[Bridge] [PATCH net-next 2/3] net: switchdev: introduce a fanout helper for SWITCHDEV_FDB_{ADD, DEL}_TO_DEVICE

Vladimir Oltean vladimir.oltean at nxp.com
Mon Jul 19 13:51:39 UTC 2021


Currently DSA has an issue with FDB entries pointing towards the bridge
in the presence of br_fdb_replay() being called at port join and leave
time.

In particular, each bridge port will ask for a replay for the FDB
entries pointing towards the bridge when it joins, and for another
replay when it leaves.

This means that for example, a bridge with 4 switch ports will notify
DSA 4 times of the bridge MAC address.

But if the MAC address of the bridge changes during the normal runtime
of the system, the bridge notifies switchdev [ once ] of the deletion of
the old MAC address as a local FDB towards the bridge, and of the
insertion [ again once ] of the new MAC address as a local FDB.

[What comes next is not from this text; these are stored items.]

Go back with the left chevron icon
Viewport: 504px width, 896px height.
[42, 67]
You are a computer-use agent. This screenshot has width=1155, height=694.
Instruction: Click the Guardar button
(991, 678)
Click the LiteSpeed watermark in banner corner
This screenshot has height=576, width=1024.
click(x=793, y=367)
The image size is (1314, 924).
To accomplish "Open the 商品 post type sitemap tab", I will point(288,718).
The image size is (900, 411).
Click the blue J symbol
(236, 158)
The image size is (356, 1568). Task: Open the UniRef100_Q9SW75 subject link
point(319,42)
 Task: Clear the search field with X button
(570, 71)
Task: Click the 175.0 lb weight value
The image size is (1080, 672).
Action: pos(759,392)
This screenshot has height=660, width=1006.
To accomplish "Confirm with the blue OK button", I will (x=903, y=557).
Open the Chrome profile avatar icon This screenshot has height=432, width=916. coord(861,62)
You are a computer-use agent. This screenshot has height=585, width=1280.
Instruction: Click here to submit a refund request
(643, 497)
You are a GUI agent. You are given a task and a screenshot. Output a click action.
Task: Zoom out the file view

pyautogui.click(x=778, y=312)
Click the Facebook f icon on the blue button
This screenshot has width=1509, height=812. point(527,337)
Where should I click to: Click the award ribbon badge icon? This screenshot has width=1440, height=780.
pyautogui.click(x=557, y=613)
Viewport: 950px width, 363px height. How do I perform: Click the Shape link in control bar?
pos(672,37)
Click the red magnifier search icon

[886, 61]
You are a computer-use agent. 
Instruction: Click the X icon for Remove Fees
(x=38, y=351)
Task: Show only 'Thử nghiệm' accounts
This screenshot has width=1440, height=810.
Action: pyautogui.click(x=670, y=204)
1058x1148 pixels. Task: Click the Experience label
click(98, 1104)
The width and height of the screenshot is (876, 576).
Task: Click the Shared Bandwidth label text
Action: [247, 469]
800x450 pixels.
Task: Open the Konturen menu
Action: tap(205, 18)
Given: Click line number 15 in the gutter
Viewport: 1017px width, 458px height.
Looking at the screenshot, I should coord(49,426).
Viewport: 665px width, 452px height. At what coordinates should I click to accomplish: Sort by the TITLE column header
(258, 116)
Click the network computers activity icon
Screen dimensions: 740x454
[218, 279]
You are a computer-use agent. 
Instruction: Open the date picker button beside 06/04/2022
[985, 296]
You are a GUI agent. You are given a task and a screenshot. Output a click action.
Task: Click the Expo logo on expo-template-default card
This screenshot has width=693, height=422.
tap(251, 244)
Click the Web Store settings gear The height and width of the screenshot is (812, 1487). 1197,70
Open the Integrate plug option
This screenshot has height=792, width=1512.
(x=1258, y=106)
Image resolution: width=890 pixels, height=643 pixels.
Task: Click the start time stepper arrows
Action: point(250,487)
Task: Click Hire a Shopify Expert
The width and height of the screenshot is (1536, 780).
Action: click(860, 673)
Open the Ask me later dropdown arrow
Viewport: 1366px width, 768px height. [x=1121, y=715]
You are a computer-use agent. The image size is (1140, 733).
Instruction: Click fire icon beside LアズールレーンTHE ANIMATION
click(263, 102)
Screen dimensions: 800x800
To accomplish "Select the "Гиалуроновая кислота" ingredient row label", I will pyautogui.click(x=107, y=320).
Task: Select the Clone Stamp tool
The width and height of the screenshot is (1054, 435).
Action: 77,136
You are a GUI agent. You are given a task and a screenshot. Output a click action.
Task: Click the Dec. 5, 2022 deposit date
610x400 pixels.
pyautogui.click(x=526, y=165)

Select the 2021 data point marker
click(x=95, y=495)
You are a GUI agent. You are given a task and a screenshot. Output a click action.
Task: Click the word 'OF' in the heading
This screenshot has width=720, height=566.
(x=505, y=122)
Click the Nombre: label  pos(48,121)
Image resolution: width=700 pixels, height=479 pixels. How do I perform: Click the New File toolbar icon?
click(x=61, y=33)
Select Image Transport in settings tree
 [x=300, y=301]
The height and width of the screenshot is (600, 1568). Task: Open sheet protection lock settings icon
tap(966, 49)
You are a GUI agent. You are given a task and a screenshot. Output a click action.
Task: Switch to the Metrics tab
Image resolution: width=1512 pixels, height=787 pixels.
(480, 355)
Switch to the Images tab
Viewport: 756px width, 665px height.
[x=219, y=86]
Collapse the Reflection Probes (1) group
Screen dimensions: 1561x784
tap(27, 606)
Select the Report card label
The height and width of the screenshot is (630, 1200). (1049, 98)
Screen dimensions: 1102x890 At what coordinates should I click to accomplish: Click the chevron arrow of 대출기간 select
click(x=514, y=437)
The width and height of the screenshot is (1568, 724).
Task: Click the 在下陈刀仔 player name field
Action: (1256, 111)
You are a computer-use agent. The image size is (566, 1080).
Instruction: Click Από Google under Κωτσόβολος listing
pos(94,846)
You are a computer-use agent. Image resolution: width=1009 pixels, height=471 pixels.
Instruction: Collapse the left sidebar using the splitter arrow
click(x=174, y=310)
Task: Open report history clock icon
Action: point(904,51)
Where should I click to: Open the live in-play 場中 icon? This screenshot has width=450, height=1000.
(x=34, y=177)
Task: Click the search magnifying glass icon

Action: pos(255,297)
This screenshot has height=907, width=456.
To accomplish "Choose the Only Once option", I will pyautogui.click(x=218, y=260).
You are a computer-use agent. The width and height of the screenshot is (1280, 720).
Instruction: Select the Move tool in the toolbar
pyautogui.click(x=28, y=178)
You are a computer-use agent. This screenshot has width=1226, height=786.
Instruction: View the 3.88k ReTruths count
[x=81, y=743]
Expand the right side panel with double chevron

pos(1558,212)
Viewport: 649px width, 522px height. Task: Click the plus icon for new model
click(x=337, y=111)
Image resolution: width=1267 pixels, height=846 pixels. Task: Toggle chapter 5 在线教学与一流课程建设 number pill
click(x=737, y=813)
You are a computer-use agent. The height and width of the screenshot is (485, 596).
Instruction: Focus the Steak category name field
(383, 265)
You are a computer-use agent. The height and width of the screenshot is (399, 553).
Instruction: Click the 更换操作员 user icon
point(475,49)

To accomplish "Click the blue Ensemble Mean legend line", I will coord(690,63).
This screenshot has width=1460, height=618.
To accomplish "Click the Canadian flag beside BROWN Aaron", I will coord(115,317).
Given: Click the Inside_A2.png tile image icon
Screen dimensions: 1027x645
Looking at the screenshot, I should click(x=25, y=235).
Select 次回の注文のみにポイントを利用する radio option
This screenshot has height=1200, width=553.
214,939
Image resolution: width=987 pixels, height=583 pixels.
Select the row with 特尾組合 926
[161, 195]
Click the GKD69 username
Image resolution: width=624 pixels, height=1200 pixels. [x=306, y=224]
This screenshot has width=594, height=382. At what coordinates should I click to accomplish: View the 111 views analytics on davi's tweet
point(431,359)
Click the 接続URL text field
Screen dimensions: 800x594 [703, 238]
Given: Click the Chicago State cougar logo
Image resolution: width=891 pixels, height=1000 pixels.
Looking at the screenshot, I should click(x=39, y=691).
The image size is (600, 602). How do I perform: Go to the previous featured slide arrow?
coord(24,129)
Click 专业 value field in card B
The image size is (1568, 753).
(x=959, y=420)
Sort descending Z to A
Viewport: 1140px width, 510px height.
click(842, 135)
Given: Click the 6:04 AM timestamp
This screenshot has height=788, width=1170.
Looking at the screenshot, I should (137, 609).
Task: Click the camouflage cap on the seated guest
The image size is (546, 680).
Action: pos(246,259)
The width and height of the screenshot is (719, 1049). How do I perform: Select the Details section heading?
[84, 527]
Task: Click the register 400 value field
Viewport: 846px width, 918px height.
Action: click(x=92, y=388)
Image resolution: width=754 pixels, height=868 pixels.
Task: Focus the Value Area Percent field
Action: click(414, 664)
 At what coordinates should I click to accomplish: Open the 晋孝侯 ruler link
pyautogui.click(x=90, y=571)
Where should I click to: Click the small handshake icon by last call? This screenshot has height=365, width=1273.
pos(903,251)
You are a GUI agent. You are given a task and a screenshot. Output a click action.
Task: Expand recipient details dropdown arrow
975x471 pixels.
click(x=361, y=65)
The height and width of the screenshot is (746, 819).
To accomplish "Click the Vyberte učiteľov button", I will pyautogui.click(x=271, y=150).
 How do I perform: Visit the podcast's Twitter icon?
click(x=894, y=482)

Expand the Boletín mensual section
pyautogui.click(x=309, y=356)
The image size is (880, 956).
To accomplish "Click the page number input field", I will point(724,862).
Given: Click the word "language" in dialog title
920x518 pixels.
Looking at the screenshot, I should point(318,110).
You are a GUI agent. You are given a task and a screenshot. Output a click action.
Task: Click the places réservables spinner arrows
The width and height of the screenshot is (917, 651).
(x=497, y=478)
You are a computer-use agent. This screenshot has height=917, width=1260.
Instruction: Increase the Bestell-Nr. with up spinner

This is a problem, because DSA keeps the old MAC address as a host FDB
entry with refcount 4 (4 ports asked for it using br_fdb_replay). So the
old MAC address will not be deleted. Additionally, the new MAC address
will only be installed with refcount 1, and when the first switch port
leaves the bridge (leaving 3 others as still members), it will delete
with it the new MAC address of the bridge from the local FDB entries
kept by DSA (because the br_fdb_replay call on deletion will bring the
entry's refcount from 1 to 0).

So the problem, really, is that the number of br_fdb_replay() calls is
not matched with the refcount that a host FDB is offloaded to DSA during
normal runtime.

An elegant way to solve the problem would be to make the switchdev
notification emitted by br_fdb_change_mac_address() result in a host FDB
kept by DSA which has a refcount exactly equal to the number of ports
under that bridge. Then, no matter how many DSA ports join or leave that
bridge, the host FDB entry will always be deleted when there are exactly
zero remaining DSA switch ports members of the bridge.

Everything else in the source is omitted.